Top of DATA FOR ANALYSIS

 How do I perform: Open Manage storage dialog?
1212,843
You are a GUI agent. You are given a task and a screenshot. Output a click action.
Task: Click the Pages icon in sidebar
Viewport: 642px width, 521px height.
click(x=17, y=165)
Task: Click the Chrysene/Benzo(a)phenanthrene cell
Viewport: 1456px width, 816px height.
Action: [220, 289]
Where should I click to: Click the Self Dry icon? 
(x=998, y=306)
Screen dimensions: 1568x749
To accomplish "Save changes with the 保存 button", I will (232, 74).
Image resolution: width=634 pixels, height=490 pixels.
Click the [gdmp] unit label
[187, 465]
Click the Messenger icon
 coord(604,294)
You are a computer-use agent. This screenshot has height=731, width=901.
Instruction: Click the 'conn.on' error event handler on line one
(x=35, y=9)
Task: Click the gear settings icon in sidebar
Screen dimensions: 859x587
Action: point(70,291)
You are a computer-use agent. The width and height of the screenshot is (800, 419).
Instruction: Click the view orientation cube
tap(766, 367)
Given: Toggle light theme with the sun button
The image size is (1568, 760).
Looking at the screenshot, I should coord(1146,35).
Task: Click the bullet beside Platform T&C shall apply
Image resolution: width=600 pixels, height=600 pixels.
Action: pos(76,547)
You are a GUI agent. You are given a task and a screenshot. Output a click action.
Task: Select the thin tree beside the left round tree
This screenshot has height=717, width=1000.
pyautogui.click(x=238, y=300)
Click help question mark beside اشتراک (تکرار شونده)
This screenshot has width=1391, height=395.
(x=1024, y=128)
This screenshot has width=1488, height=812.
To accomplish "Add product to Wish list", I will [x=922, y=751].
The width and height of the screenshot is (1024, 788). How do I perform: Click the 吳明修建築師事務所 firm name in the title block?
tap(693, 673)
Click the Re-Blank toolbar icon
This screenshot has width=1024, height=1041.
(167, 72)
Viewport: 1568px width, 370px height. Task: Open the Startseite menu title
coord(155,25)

Bottom of DATA FOR ANALYSIS

Go through the material above line by line and tally each one holding "sidebar"; give the tally and nothing else.

= RESPONSE AREA =
2